**WHAT THE TASK REQUIRES**:
In the material below, find the line containing "The width and" and the line containing "Task: Click the red error exclamation icon". Output those two lines and all lines between them exactly, without pictures.

**DATA RECORDS**:
_ _ _ _ _ _ _
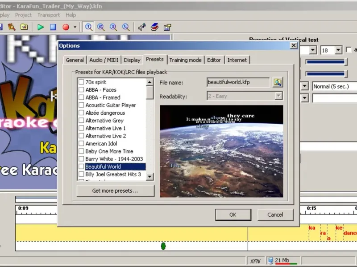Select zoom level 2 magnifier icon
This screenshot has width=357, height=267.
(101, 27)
_ _ _ _ _ _ _
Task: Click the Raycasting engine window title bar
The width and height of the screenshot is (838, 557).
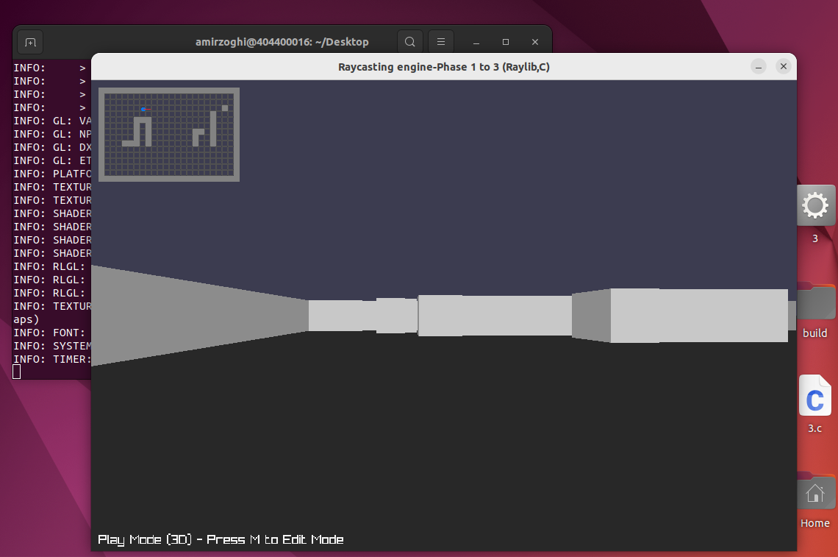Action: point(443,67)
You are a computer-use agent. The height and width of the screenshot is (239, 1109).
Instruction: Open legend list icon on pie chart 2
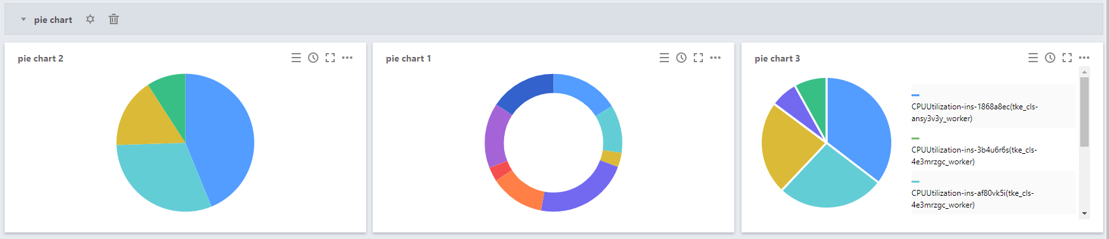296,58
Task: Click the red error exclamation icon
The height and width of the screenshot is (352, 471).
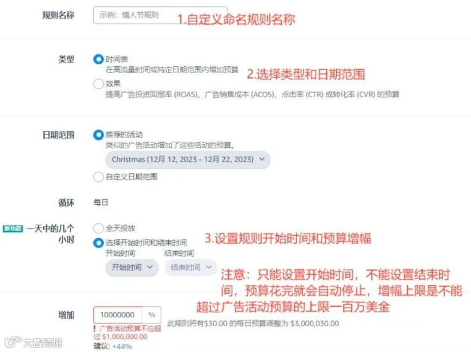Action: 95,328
_ _ _ _ _ _ _
**REPLY**:
The width and height of the screenshot is (838, 557).
Action: point(443,67)
You are a computer-use agent. The height and width of the screenshot is (239, 1109).
Instruction: Open legend list icon on pie chart 2
296,58
Task: Click the red error exclamation icon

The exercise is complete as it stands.